- Opening Delimiter -

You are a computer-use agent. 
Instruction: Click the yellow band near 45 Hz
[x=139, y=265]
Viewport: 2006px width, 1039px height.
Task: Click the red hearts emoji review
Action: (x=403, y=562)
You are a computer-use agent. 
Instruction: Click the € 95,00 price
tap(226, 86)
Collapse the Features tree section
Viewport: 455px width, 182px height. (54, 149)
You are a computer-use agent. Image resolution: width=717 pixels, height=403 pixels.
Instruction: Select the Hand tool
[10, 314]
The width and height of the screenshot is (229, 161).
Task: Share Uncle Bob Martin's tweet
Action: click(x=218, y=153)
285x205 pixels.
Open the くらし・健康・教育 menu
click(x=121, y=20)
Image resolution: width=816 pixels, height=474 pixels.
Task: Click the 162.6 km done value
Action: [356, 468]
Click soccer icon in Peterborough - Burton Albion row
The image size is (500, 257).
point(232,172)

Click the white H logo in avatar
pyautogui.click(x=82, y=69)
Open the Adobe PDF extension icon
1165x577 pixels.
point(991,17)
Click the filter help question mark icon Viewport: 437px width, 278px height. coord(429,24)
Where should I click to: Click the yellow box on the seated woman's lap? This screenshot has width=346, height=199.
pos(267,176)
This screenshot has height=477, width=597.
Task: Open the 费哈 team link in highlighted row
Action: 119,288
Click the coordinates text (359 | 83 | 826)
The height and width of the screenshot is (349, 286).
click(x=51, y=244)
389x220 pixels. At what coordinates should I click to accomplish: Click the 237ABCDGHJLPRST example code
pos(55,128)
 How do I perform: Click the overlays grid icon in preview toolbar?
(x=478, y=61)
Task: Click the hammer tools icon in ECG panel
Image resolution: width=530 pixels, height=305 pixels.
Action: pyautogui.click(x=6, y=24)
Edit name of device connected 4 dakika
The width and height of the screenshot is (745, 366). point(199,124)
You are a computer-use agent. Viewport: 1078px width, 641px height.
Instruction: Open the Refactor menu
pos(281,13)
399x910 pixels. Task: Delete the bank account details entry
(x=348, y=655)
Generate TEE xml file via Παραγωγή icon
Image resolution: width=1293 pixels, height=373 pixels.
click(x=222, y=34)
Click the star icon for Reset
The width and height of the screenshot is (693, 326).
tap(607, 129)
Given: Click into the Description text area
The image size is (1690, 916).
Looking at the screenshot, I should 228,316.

- Closing Delimiter -

Repeat the line containing "Given: Click into the Description text area" and all subsequent lines through the final line of the data, exactly and with no others.

Given: Click into the Description text area
The image size is (1690, 916).
Looking at the screenshot, I should 228,316.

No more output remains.